EXERCISE OBJECTIVE – Please return all of the records that follow, exactly as written.

RECORDS PROVIDED –
----
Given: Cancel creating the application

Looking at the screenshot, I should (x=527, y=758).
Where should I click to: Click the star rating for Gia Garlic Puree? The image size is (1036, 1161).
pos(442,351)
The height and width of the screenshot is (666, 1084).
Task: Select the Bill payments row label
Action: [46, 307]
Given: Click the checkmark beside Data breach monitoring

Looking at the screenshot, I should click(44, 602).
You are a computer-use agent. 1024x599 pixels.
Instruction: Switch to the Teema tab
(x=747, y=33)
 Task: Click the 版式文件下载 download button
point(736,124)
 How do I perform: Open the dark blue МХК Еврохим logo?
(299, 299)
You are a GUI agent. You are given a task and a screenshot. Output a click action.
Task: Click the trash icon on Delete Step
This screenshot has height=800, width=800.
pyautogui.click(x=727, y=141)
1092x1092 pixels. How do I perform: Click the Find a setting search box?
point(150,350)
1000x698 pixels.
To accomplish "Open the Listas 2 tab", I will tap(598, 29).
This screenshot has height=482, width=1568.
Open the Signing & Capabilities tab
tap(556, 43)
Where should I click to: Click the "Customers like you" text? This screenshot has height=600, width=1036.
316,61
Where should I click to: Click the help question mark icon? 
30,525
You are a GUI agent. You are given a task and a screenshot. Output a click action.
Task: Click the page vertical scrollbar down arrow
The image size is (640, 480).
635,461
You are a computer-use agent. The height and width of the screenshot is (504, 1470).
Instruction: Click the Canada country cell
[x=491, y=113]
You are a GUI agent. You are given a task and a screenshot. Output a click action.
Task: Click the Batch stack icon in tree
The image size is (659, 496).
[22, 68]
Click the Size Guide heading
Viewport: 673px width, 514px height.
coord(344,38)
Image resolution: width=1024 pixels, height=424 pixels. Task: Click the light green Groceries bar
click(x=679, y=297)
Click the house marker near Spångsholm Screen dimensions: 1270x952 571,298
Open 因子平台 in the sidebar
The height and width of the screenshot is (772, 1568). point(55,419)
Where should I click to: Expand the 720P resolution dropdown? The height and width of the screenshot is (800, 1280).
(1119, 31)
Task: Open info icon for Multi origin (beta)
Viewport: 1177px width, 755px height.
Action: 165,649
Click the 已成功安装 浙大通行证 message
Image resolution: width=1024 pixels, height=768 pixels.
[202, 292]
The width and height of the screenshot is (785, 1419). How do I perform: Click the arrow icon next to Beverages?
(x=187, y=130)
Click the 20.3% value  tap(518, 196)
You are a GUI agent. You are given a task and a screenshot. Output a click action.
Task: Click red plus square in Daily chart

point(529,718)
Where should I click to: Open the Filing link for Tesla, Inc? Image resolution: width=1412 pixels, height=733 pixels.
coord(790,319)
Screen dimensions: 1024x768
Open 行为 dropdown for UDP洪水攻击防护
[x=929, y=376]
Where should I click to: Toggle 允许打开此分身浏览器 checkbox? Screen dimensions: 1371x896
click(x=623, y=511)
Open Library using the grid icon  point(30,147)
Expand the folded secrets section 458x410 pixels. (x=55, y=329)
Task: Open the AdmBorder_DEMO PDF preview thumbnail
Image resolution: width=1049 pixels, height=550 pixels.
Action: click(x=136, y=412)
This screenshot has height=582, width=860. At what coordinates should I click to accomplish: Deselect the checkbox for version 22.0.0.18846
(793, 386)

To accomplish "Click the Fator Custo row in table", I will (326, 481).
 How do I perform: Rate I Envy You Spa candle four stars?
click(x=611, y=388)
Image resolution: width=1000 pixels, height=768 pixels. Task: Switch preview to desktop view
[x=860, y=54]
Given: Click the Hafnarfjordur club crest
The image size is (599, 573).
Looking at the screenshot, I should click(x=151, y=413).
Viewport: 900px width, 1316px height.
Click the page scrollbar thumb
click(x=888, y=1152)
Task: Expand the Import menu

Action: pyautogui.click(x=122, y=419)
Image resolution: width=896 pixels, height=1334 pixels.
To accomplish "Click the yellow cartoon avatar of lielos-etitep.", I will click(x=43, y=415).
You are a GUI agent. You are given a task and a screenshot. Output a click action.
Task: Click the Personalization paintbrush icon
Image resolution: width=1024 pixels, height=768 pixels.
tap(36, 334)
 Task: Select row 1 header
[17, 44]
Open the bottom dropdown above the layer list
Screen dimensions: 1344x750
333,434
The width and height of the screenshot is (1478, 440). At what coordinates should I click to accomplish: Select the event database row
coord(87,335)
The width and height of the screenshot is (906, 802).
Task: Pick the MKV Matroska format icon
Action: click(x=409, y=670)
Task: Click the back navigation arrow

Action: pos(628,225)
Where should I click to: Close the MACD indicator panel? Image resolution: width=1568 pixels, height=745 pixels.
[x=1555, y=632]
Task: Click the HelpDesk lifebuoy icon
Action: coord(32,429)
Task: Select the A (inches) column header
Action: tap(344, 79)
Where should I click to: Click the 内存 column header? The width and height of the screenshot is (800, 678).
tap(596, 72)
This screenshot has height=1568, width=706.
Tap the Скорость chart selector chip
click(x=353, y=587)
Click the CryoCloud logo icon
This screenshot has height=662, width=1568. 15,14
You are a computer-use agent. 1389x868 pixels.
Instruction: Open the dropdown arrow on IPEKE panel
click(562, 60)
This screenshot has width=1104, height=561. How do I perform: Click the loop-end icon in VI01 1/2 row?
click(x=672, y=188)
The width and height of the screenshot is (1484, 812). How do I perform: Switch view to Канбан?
----
OUTPUT FOR THIS TASK –
Given: Cancel creating the application

Looking at the screenshot, I should (x=527, y=758).
Where should I click to: Click the star rating for Gia Garlic Puree? The image size is (1036, 1161).
pos(442,351)
The height and width of the screenshot is (666, 1084).
Task: Select the Bill payments row label
Action: [46, 307]
Given: Click the checkmark beside Data breach monitoring

Looking at the screenshot, I should click(44, 602).
You are a computer-use agent. 1024x599 pixels.
Instruction: Switch to the Teema tab
(x=747, y=33)
 Task: Click the 版式文件下载 download button
point(736,124)
 How do I perform: Open the dark blue МХК Еврохим logo?
(299, 299)
You are a GUI agent. You are given a task and a screenshot. Output a click action.
Task: Click the trash icon on Delete Step
This screenshot has height=800, width=800.
pyautogui.click(x=727, y=141)
1092x1092 pixels. How do I perform: Click the Find a setting search box?
point(150,350)
1000x698 pixels.
To accomplish "Open the Listas 2 tab", I will tap(598, 29).
This screenshot has height=482, width=1568.
Open the Signing & Capabilities tab
tap(556, 43)
Where should I click to: Click the "Customers like you" text? This screenshot has height=600, width=1036.
316,61
Where should I click to: Click the help question mark icon? 
30,525
You are a GUI agent. You are given a task and a screenshot. Output a click action.
Task: Click the page vertical scrollbar down arrow
The image size is (640, 480).
635,461
You are a computer-use agent. The height and width of the screenshot is (504, 1470).
Instruction: Click the Canada country cell
[x=491, y=113]
You are a GUI agent. You are given a task and a screenshot. Output a click action.
Task: Click the Batch stack icon in tree
The image size is (659, 496).
[22, 68]
Click the Size Guide heading
Viewport: 673px width, 514px height.
coord(344,38)
Image resolution: width=1024 pixels, height=424 pixels. Task: Click the light green Groceries bar
click(x=679, y=297)
Click the house marker near Spångsholm Screen dimensions: 1270x952 571,298
Open 因子平台 in the sidebar
The height and width of the screenshot is (772, 1568). point(55,419)
Where should I click to: Expand the 720P resolution dropdown? The height and width of the screenshot is (800, 1280).
(1119, 31)
Task: Open info icon for Multi origin (beta)
Viewport: 1177px width, 755px height.
Action: 165,649
Click the 已成功安装 浙大通行证 message
Image resolution: width=1024 pixels, height=768 pixels.
[202, 292]
The width and height of the screenshot is (785, 1419). How do I perform: Click the arrow icon next to Beverages?
(x=187, y=130)
Click the 20.3% value  tap(518, 196)
You are a GUI agent. You are given a task and a screenshot. Output a click action.
Task: Click red plus square in Daily chart

point(529,718)
Where should I click to: Open the Filing link for Tesla, Inc? Image resolution: width=1412 pixels, height=733 pixels.
coord(790,319)
Screen dimensions: 1024x768
Open 行为 dropdown for UDP洪水攻击防护
[x=929, y=376]
Where should I click to: Toggle 允许打开此分身浏览器 checkbox? Screen dimensions: 1371x896
click(x=623, y=511)
Open Library using the grid icon  point(30,147)
Expand the folded secrets section 458x410 pixels. (x=55, y=329)
Task: Open the AdmBorder_DEMO PDF preview thumbnail
Image resolution: width=1049 pixels, height=550 pixels.
Action: click(x=136, y=412)
This screenshot has height=582, width=860. At what coordinates should I click to accomplish: Deselect the checkbox for version 22.0.0.18846
(793, 386)

To accomplish "Click the Fator Custo row in table", I will (326, 481).
 How do I perform: Rate I Envy You Spa candle four stars?
click(x=611, y=388)
Image resolution: width=1000 pixels, height=768 pixels. Task: Switch preview to desktop view
[x=860, y=54]
Given: Click the Hafnarfjordur club crest
The image size is (599, 573).
Looking at the screenshot, I should click(x=151, y=413).
Viewport: 900px width, 1316px height.
Click the page scrollbar thumb
click(x=888, y=1152)
Task: Expand the Import menu

Action: pyautogui.click(x=122, y=419)
Image resolution: width=896 pixels, height=1334 pixels.
To accomplish "Click the yellow cartoon avatar of lielos-etitep.", I will click(x=43, y=415).
You are a GUI agent. You are given a task and a screenshot. Output a click action.
Task: Click the Personalization paintbrush icon
Image resolution: width=1024 pixels, height=768 pixels.
tap(36, 334)
 Task: Select row 1 header
[17, 44]
Open the bottom dropdown above the layer list
Screen dimensions: 1344x750
333,434
The width and height of the screenshot is (1478, 440). At what coordinates should I click to accomplish: Select the event database row
coord(87,335)
The width and height of the screenshot is (906, 802).
Task: Pick the MKV Matroska format icon
Action: click(x=409, y=670)
Task: Click the back navigation arrow

Action: pos(628,225)
Where should I click to: Close the MACD indicator panel? Image resolution: width=1568 pixels, height=745 pixels.
[x=1555, y=632]
Task: Click the HelpDesk lifebuoy icon
Action: coord(32,429)
Task: Select the A (inches) column header
Action: tap(344, 79)
Where should I click to: Click the 内存 column header? The width and height of the screenshot is (800, 678).
tap(596, 72)
This screenshot has height=1568, width=706.
Tap the Скорость chart selector chip
click(x=353, y=587)
Click the CryoCloud logo icon
This screenshot has height=662, width=1568. 15,14
You are a computer-use agent. 1389x868 pixels.
Instruction: Open the dropdown arrow on IPEKE panel
click(562, 60)
This screenshot has width=1104, height=561. How do I perform: Click the loop-end icon in VI01 1/2 row?
click(x=672, y=188)
The width and height of the screenshot is (1484, 812). How do I perform: Switch view to Канбан?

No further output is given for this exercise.